EXERCISE OBJECTIVE | Quote the lines below verbatim, starting with the line containing "coordinates (38, 734)." and ending with the line containing "(1040, 2392).", both included.

PROVIDED RECORDS |

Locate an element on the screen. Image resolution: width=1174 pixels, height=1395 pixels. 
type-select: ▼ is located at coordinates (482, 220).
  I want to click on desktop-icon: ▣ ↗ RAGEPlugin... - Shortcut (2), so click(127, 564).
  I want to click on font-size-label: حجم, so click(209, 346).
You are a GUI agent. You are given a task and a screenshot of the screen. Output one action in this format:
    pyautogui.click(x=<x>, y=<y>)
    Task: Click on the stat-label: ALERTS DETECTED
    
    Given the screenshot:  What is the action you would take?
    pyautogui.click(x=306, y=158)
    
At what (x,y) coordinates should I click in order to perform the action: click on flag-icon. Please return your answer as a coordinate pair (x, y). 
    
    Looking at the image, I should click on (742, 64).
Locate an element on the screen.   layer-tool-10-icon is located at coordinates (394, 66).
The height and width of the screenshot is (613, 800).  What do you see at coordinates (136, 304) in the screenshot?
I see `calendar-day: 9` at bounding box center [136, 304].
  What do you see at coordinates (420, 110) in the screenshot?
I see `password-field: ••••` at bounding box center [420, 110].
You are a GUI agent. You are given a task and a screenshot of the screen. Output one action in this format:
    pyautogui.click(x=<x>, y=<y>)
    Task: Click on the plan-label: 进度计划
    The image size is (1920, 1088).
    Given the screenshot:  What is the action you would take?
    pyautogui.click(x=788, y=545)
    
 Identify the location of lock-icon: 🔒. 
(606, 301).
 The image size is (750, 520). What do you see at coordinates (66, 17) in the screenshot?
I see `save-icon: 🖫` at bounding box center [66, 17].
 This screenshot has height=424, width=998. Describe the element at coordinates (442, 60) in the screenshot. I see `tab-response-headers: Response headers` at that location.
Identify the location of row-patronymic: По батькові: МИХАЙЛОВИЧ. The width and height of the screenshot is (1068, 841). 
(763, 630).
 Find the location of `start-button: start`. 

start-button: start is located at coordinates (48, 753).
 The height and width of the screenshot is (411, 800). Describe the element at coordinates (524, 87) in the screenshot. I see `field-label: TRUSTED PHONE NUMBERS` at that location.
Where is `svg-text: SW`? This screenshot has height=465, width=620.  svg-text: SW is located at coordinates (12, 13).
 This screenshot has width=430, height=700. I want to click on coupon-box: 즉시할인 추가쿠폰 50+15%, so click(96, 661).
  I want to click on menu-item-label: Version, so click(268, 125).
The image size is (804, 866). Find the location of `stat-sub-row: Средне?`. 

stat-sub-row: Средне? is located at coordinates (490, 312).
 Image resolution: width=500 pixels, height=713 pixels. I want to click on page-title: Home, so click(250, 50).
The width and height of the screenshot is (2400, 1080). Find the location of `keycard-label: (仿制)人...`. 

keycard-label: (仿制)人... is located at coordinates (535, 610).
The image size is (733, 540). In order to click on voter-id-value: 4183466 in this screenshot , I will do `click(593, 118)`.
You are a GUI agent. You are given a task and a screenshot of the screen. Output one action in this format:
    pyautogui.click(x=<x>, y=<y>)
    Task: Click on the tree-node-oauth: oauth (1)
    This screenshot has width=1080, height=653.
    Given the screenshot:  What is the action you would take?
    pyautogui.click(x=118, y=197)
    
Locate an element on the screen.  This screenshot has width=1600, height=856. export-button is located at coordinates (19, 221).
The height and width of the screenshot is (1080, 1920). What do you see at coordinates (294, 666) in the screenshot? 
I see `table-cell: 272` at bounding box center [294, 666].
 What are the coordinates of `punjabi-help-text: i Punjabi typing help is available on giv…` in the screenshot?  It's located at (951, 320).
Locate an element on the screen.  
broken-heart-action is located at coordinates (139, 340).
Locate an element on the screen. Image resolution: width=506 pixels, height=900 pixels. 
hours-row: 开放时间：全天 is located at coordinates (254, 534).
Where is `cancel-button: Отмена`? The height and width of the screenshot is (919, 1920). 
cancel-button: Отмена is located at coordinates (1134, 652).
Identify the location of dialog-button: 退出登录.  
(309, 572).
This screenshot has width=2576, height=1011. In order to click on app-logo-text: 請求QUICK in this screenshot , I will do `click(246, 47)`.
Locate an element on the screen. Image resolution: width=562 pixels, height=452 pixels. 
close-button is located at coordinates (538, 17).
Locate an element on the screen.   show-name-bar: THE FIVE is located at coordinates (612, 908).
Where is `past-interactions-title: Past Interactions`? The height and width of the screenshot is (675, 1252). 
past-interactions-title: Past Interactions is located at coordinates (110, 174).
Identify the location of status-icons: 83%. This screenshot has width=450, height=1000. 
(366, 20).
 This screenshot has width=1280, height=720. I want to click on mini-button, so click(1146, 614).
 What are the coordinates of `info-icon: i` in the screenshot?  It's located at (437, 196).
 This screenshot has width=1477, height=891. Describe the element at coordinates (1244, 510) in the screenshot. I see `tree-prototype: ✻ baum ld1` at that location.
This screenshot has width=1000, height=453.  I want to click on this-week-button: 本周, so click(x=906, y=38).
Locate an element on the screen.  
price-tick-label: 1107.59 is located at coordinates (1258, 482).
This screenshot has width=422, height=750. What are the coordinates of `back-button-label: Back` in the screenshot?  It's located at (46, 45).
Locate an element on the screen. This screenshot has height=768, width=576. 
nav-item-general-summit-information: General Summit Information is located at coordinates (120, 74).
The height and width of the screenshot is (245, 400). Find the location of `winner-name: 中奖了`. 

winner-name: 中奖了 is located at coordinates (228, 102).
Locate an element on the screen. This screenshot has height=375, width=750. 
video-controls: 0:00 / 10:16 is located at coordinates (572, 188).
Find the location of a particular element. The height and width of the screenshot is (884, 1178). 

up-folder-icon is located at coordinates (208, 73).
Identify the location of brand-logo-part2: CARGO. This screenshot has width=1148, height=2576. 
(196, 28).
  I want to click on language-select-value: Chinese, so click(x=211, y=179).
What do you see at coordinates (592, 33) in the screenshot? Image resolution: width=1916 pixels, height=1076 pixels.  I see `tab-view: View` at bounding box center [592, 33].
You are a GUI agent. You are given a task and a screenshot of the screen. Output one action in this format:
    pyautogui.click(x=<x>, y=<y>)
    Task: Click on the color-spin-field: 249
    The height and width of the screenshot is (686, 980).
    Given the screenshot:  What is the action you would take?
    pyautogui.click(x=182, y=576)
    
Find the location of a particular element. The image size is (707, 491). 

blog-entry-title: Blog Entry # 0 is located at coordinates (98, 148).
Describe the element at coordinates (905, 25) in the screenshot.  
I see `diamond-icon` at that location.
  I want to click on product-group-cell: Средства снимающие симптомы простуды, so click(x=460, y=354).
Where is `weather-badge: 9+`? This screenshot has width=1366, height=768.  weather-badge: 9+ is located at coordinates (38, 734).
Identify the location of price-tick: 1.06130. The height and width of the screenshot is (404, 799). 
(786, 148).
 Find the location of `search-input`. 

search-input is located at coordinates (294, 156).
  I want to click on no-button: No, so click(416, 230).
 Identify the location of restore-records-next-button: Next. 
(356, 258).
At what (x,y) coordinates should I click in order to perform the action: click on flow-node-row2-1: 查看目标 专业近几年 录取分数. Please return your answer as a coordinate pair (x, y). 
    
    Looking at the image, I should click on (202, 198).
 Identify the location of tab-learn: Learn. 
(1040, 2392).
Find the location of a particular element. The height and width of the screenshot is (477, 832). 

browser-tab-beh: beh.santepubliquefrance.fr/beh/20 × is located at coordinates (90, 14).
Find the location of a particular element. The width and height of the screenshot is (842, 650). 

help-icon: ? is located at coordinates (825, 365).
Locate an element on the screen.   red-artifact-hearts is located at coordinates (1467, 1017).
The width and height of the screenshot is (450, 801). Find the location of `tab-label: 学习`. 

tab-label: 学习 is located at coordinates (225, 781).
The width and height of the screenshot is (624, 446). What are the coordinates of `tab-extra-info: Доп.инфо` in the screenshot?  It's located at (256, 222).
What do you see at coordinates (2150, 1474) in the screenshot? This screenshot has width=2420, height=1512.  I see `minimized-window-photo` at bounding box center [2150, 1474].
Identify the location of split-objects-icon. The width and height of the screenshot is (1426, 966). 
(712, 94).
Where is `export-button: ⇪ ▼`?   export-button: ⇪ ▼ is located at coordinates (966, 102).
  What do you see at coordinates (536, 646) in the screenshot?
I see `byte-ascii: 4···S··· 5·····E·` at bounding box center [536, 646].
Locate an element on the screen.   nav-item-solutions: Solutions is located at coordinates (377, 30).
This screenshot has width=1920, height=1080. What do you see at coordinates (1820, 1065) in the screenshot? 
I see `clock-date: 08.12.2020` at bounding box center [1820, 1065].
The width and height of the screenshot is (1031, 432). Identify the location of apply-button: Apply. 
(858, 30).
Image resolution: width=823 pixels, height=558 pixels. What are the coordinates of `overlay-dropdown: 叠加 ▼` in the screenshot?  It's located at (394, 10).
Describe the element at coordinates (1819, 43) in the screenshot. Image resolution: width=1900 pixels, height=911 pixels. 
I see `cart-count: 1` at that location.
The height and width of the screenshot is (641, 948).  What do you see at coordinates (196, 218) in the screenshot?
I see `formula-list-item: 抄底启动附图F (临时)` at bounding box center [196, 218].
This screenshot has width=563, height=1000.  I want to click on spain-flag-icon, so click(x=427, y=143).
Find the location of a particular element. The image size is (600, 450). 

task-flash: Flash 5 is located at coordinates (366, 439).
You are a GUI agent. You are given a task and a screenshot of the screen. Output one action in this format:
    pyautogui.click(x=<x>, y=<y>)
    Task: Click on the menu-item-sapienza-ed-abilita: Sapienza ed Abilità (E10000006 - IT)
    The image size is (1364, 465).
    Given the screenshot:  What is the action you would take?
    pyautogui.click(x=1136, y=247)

WRITTEN ANSWER |
Where is `weather-badge: 9+`? This screenshot has width=1366, height=768.  weather-badge: 9+ is located at coordinates (38, 734).
Identify the location of price-tick: 1.06130. The height and width of the screenshot is (404, 799). 
(786, 148).
 Find the location of `search-input`. 

search-input is located at coordinates (294, 156).
  I want to click on no-button: No, so click(416, 230).
 Identify the location of restore-records-next-button: Next. 
(356, 258).
At what (x,y) coordinates should I click in order to perform the action: click on flow-node-row2-1: 查看目标 专业近几年 录取分数. Please return your answer as a coordinate pair (x, y). 
    
    Looking at the image, I should click on (202, 198).
 Identify the location of tab-learn: Learn. 
(1040, 2392).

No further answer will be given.